It usually is politicians, community leaders, educators, and even parents who recognize society’s problems and speak up. These groups weighed in (both pro and con) on police brutality acts documented in the news and on social media. But increasingly, athletes use their platform as public figures and role models to step up and aggressively call for change.
The Bucks refuse to play
The Milwaukee Bucks refused to take the court for a playoff game on August 26. It was in response to a Kenosha, Wisconsin, policeman shooting a black man in the back in front of his children on August 23. “When we take the court and represent Milwaukee and Wisconsin, we are expected to play at a high level, give maximum effort and hold each other accountable,” said the Bucks players in a written statement. “We hold ourselves to that standard, and in this moment, we are demanding the same from lawmakers and law enforcement.”

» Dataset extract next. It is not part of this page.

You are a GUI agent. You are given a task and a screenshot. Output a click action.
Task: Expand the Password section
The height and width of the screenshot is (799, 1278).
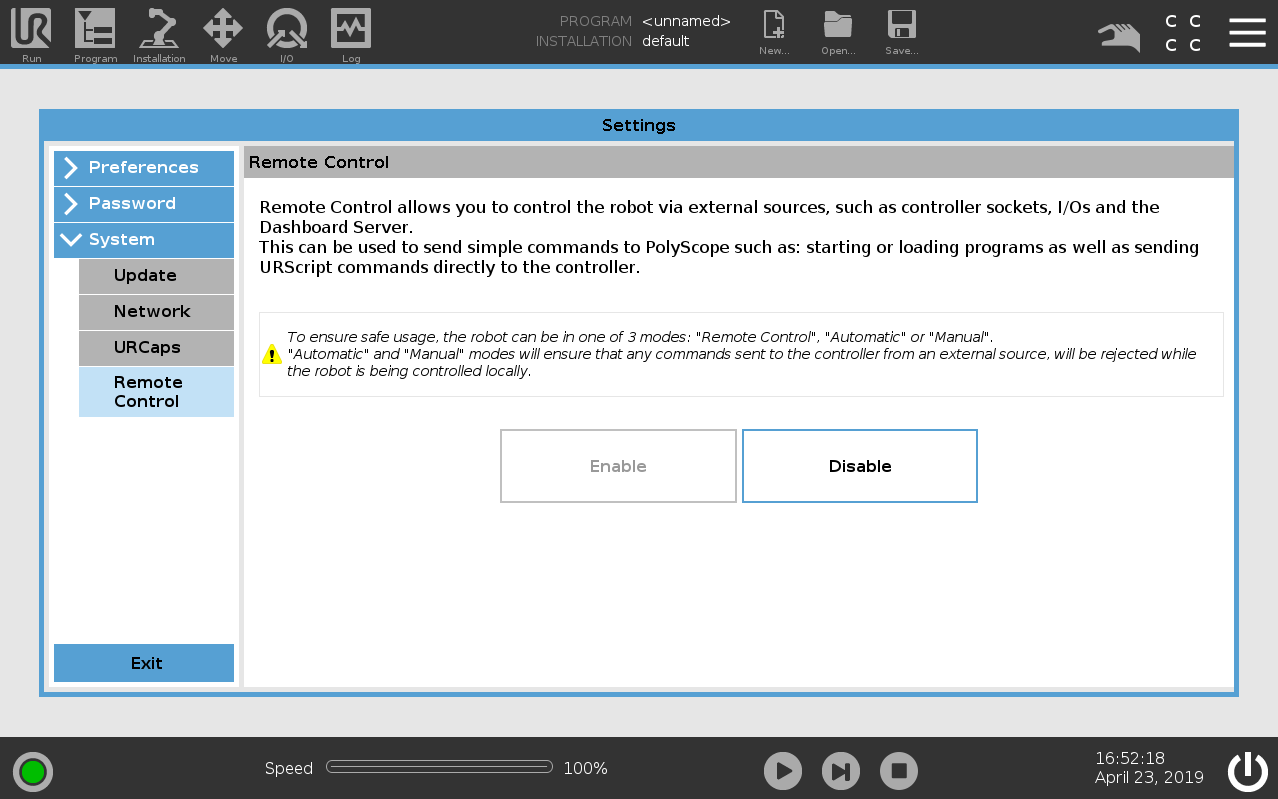(144, 204)
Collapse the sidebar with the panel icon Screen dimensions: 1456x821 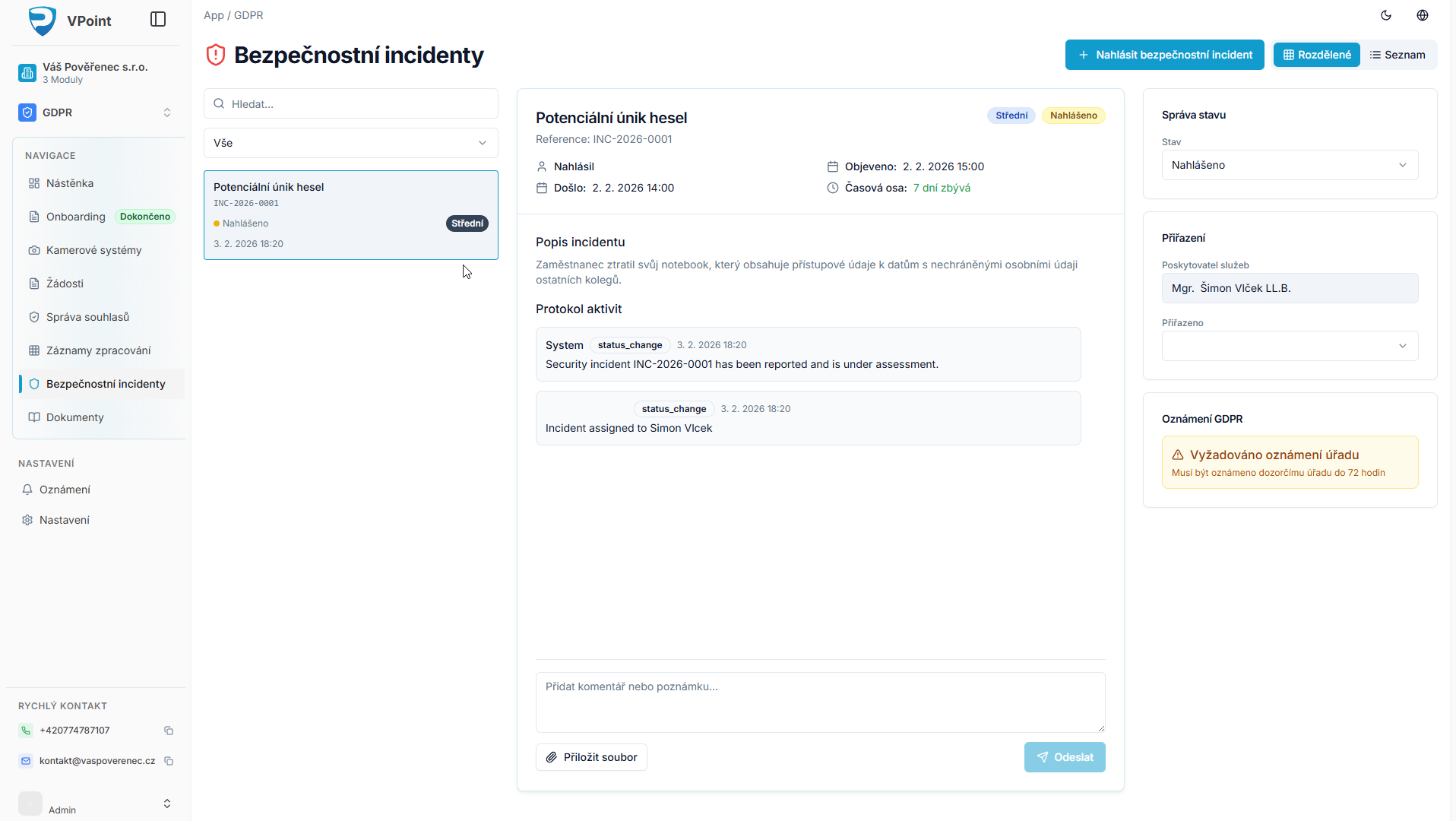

The other active Wisconsin professional teams followed suit. Then many other teams followed their lead. It was an unprecedented stand where games in every professional sport here in the United States were postponed on August 27. They had the support of coaches, staff, and even owners in some cases. In an ironic bit of timing, the 27th marked the fourth anniversary of Colin Kaepernick not standing for the first time during the national anthem to protest police brutality.
No longer a safe haven
Sports were once activities where athletes were expected to set aside politics and focus on elevating athletic achievement. Athletes who did speak out on the field of play – such as Tommie Smith, John Carlos and Colin Kaepernick – have historically been severely punished. Some argue that removing racial issues made sports a safe haven for racists – the argument being that Blacks and minorities were tolerated as long as they kept their mouths shut and performed exceptionally. This is no longer the case. Now Black athletes and teammates supporting them feel compelled to speak up over racial injustice and other important social issues. To their credit, the leagues have finally found ways to accommodate these protests and athletes speaking out.
Professional football, the sport with the largest audience share in the U.S., kicked off September 10. Its players and coaches have already expressed support of the messaging in the NBA, WNBA, MLB, NHL, and MLS, so those looking for solace from the worries of racial inequality, police brutality, the pandemic and politics will have no safe haven during NFL’s 2020 season as well.